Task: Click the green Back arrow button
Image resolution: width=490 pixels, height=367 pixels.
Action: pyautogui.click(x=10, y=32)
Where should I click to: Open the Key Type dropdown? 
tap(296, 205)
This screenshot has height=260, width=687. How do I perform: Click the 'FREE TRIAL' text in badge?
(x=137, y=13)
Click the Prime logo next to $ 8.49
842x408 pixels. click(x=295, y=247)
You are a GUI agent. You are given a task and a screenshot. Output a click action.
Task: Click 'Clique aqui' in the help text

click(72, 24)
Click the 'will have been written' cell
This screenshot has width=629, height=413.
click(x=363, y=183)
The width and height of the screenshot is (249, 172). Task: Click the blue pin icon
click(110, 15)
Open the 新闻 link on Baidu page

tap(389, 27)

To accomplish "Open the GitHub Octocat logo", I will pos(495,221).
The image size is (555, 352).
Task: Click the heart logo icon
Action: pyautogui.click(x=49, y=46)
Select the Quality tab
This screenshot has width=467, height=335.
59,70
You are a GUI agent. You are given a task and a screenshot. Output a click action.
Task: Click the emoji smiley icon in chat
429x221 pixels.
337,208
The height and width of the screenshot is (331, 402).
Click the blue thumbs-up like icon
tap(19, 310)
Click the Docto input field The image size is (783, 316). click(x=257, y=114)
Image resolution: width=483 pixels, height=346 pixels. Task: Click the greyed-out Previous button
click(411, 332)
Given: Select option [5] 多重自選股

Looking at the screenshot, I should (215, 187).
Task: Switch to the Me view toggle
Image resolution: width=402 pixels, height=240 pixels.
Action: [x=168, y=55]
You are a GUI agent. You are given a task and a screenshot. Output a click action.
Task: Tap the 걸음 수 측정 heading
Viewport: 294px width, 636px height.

Activity: Restate every record word for word.

Exercise response:
Task: Click the green Back arrow button
Image resolution: width=490 pixels, height=367 pixels.
Action: pyautogui.click(x=10, y=32)
Where should I click to: Open the Key Type dropdown? 
tap(296, 205)
This screenshot has height=260, width=687. How do I perform: Click the 'FREE TRIAL' text in badge?
(x=137, y=13)
Click the Prime logo next to $ 8.49
842x408 pixels. click(x=295, y=247)
You are a GUI agent. You are given a task and a screenshot. Output a click action.
Task: Click 'Clique aqui' in the help text

click(72, 24)
Click the 'will have been written' cell
This screenshot has width=629, height=413.
click(x=363, y=183)
The width and height of the screenshot is (249, 172). Task: Click the blue pin icon
click(110, 15)
Open the 新闻 link on Baidu page

tap(389, 27)

To accomplish "Open the GitHub Octocat logo", I will pos(495,221).
The image size is (555, 352).
Task: Click the heart logo icon
Action: pyautogui.click(x=49, y=46)
Select the Quality tab
This screenshot has width=467, height=335.
59,70
You are a GUI agent. You are given a task and a screenshot. Output a click action.
Task: Click the emoji smiley icon in chat
429x221 pixels.
337,208
The height and width of the screenshot is (331, 402).
Click the blue thumbs-up like icon
tap(19, 310)
Click the Docto input field The image size is (783, 316). click(x=257, y=114)
Image resolution: width=483 pixels, height=346 pixels. Task: Click the greyed-out Previous button
click(411, 332)
Given: Select option [5] 多重自選股

Looking at the screenshot, I should (215, 187).
Task: Switch to the Me view toggle
Image resolution: width=402 pixels, height=240 pixels.
Action: [x=168, y=55]
You are a GUI agent. You are given a task and a screenshot. Output a click action.
Task: Tap the 걸음 수 측정 heading
Viewport: 294px width, 636px height.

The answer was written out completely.